Das hat der Fachausschuss Ökologischer Landbau des Deutschen Bauernverbandes... festgestellt. Die Neuumstellung von Betrieben auf den ökologischen Landbau finde derzeit nicht im erhofften Umfang statt. Haupthemmnis“

- hören Sie gut zu! -

„seien die im Vergleich zu früheren Jahren deutlich abgesenkte Umstellungsförderung sowie die derzeit guten Perspektiven in der herkömmlichen Landwirtschaft.“

(Filiz Polat [GRÜNE]: Aha!)

„Die Bundesländer stünden hier in der Pflicht,“

- hören Sie weiter gut zu! -

„über zusätzliche Umstellungs- und Investitionsanreize den stetig zunehmenden Bioimporten entgegenzuwirken, erklärte der DBV-Fachausschuss.“

Gleiches hören Sie aus dem Vorstand des Bauernverbandes. Sie hören es aus der DLG und - dies ist für die FDP vielleicht nicht uninteressant - auch vom agrarpolitischen Sprecher auf Bundesebene, Herrn Goldmann.

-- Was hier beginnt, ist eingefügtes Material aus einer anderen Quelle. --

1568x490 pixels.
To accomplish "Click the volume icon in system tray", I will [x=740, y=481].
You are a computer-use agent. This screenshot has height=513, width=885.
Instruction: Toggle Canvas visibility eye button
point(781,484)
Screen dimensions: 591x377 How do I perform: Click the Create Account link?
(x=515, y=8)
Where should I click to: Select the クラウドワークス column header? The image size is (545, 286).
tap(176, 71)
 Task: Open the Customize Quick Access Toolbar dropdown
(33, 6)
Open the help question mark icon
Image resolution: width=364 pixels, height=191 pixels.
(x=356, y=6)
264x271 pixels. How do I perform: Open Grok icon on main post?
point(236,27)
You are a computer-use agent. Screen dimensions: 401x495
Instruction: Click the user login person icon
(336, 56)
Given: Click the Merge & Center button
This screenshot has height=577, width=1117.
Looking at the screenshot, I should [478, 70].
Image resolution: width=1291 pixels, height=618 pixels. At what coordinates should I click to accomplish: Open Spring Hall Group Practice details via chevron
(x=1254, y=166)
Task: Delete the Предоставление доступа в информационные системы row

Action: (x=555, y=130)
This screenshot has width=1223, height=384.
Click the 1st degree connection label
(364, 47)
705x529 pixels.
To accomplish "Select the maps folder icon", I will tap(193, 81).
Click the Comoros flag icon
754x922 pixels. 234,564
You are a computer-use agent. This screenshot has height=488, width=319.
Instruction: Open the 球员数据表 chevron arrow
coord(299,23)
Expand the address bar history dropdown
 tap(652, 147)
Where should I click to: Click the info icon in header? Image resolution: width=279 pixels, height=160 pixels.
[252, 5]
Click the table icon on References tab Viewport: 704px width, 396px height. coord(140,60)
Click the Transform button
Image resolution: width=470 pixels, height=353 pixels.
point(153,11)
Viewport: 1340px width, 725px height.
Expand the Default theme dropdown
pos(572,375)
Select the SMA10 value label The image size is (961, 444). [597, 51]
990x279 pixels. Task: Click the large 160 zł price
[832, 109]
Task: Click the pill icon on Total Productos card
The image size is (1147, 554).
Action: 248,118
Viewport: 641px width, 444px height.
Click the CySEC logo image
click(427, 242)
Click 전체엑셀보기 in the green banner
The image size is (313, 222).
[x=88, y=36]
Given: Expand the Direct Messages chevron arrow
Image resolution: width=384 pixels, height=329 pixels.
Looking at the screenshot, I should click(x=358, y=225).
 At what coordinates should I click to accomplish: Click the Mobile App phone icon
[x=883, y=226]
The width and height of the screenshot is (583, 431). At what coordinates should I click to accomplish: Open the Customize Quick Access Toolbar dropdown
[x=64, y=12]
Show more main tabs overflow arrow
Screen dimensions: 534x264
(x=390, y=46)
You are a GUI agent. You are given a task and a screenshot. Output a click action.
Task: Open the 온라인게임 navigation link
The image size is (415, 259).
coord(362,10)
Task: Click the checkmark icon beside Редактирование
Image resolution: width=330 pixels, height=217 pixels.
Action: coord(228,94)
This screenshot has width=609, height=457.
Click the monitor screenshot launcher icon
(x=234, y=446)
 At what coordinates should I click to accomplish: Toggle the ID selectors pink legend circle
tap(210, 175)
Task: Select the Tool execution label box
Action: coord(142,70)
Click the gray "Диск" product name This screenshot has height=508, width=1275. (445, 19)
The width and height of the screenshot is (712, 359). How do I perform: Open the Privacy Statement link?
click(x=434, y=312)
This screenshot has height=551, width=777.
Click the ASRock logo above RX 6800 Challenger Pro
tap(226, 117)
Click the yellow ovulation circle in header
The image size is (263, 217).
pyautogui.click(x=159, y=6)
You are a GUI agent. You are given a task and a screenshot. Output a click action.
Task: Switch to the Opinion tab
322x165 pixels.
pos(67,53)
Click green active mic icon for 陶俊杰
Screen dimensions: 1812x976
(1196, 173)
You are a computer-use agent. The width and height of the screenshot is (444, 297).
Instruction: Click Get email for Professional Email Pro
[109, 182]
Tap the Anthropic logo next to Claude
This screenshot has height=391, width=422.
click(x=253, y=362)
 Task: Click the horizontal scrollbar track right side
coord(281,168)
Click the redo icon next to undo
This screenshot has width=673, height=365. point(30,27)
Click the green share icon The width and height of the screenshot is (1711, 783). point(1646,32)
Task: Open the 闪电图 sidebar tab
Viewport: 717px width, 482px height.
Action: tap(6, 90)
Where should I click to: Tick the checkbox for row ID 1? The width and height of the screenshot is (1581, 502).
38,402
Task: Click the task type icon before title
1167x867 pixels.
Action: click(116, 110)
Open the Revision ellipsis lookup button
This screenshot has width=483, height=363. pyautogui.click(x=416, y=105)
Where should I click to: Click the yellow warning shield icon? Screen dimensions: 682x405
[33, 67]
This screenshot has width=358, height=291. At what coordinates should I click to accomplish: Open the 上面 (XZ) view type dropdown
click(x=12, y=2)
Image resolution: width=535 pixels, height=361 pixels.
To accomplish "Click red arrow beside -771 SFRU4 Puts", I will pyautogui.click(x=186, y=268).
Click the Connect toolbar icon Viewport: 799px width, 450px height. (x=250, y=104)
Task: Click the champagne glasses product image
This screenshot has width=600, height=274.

(Ernst-August Hoppenbrock [CDU]: Kluge Menschen!)

Sie hören es auch von unserem Bundespräsidenten. Auf dem Bauerntag in Bamberg hat er auf den Bioboom hingewiesen. Er hat darauf aufmerksam gemacht, dass Bioprodukte made in Germany knapp werden und dass die deutschen Bauern diese Chance nutzen sollten, gerade weil die Regionalität ein überzeugender Vorzug des Ökolandbaus ist. Er hat ferner darauf hingewiesen, dass in der Übergangszeit mit erheblichen wirtschaftlichen Belastungen zu rechnen ist. Der Bundespräsident ist bei seinen Ausführungen davon ausgegangen, dass das frühere Spannungsverhältnis zwischen ökologischer und konventioneller Landwirtschaft einem gedeihlichen Miteinander gewichen ist.

Ich kann mich des Eindrucks nicht erwehren, dass in dieser Landesregierung noch die eine oder andere Verkrampfung gelöst werden muss. Wie ist es sonst erklärbar, meine Damen und Herren, dass die Ablehnung der Umstellungsförderung immer wieder damit begründet wird, man wolle Öko und Konventionell gleich behandeln?

(Reinhold Hilbers [CDU]: Das ist rich- tig!)

Dabei wird immer wieder verdrängt, Herr Kollege, dass man Äpfel mit Birnen vergleicht.